Thanks Patty, were kinda puttin ours on hold, the oldest boy is headin back from SD, the guards called em back from trainin early cause there gonna deploy em here at home fer the floods.  SOOOooo, were not sure when were gonna do it, his sencond year as a daddy so it will get done.  Gonna smoke some fatties an ABT's sunday.

To all the fathers out there, Happy fathers day, enjoyem!


----------



## seboke (Jun 14, 2008)

LOL!!!  Still laughing!!!  Snort... etc...


----------



## krusher (Jun 14, 2008)

thanks,  I'll  just be grillin some dogs tommorrow,  so I did a stuffed pork loin today,    yum


----------



## leupy (Jun 14, 2008)

Thanks Patty, I will be smoken and mowing grass, too wet today.  My children and grand children are all out of state so I am going to borrow another family to enjoy the smoke.  I am sure I will talk to everyone though and see them soon.


----------



## meowey (Jun 14, 2008)

Thank-you very much!

Take care, have fun, and do good!

Regards,

Meowey


----------



## dingle (Jun 14, 2008)

Thank you Cowgirl. I missed this. Brisket for me tomorrow and 2 racks a baby backs. Maybe a small batch of pig candy too!


----------



## smok'n steve (Jun 14, 2008)

Thanks Patty:-)   and Laurel too!

One proud Dad here.  They make it easy for me!!!

Steve


----------



## pineywoods (Jun 14, 2008)

Thanks Patty and Laurel wife is working tomorrow so not sure what I'm going to do. Daughter already asked whats for dinner told her hmm sounds like her problem my day off


----------



## smokeys my pet (Jun 14, 2008)

Thank you both for the wonderful wishes. It really means a lot to us DADS!!!!!!


----------



## cowgirl (Jun 14, 2008)

Blake, good to see ya!

Sounds like everyone will be have a wonderful day tomorrow!

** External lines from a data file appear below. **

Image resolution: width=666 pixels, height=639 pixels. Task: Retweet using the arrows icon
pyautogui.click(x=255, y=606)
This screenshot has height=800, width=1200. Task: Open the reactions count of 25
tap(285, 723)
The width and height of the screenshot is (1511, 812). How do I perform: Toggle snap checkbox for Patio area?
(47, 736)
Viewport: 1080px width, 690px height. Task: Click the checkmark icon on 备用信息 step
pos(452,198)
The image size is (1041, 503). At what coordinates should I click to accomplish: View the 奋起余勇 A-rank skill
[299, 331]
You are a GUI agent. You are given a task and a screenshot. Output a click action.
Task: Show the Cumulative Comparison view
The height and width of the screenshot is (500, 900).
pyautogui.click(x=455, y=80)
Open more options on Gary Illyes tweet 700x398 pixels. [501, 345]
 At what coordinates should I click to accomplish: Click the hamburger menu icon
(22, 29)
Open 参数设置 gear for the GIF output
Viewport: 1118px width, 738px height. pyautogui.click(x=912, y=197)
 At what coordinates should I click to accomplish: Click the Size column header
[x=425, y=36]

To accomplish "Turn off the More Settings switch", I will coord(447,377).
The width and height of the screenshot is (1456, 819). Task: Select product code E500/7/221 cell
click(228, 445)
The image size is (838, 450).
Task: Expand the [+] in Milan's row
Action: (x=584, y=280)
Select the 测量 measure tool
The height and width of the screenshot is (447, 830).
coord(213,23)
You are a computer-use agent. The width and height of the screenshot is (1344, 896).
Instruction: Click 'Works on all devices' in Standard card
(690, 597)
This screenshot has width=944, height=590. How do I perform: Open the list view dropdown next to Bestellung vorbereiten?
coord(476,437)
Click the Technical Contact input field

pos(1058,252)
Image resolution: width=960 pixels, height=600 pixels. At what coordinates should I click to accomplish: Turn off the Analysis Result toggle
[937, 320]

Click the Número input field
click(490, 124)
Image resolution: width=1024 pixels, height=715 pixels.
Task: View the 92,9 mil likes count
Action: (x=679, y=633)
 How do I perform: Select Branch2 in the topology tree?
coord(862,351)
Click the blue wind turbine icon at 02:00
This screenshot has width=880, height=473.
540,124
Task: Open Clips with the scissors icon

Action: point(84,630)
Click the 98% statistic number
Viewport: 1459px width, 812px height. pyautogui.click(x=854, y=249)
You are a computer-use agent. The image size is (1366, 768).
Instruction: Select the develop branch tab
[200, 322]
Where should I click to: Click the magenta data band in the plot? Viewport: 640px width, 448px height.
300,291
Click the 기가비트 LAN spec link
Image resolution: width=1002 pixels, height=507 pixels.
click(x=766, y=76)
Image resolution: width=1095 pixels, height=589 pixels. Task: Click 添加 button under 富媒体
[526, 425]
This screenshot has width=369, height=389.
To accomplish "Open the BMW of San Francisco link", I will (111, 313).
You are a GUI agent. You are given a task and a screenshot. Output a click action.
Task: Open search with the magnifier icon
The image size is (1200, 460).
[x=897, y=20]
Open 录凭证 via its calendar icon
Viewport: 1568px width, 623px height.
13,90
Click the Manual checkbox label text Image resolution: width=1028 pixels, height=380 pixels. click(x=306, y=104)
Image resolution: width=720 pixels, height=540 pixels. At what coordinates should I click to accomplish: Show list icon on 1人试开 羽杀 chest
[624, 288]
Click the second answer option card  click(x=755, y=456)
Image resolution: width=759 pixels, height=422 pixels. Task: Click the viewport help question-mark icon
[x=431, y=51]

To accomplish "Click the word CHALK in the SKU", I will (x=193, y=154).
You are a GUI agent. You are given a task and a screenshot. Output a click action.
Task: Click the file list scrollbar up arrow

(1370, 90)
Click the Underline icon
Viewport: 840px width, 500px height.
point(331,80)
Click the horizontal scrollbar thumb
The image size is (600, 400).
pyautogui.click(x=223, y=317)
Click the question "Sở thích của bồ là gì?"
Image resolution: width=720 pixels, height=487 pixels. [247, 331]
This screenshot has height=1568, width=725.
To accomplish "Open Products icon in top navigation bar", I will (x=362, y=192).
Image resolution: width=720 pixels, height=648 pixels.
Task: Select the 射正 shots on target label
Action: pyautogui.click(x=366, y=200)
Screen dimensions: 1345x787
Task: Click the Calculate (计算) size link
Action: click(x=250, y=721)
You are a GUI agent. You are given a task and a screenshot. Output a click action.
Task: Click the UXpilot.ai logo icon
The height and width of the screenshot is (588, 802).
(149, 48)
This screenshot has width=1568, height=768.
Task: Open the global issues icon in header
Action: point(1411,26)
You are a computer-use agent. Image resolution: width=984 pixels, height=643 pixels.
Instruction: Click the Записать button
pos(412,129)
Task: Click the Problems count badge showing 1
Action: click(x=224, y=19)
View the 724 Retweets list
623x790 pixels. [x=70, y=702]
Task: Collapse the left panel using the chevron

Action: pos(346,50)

You all deserve it!


----------



## queteepie (Jun 14, 2008)

Happy Father's Day To All You Dad's!


----------



## cowgirl (Jun 14, 2008)

Sounds like a great weekend so far!
Can't believe you made it out of Bass Pro that cheap......amazing! lol


----------



## aussiemick (Jun 14, 2008)

Thanks Patty. I gonna be in prison tomorrow but will be hiome in arvo for grilling :)


----------



## cowgirl (Jun 14, 2008)

Prison Mick? Hope they let you out for good behavior!

TH..sometimes it's good to have a buddy. I need to borrow your's next time I go to Bass Pro.


----------



## aussiemick (Jun 14, 2008)

Yeh I get out 8 hours after I start. Gotta love oklahoma Dept of Corrections


----------



## cowgirl (Jun 14, 2008)

Guess they probably can't close down for the day.
	

	
	
		
		



		
		
	


	




Hope you still have a great Father's Day.


----------



## rivet (Jun 15, 2008)

Thanks for the good wishes. My kids will be flying in to spend a month or so here...i do miss them. I'll have a turkey smoking, a platter of ABT's (first time) and another first timer- a smoked SPAM. I know my kids and I will love it; my wifer? Well, she will probably shudder!


----------



## cowgirl (Jun 15, 2008)

Rivet that sounds like the perfect Father's day gift. Hope you enjoy your day.


----------



## steevieg (Jun 15, 2008)

Thank you so much. Oldest son is away in the Army and the youngest is off with with the wife shopping.  I'm smoking some ribs and already did some pig candy on the WSM
........


----------



## mr porky (Jun 15, 2008)

Thanks ladies!  Spent yesterday doing a brisket, and will do some babybacks for today.


----------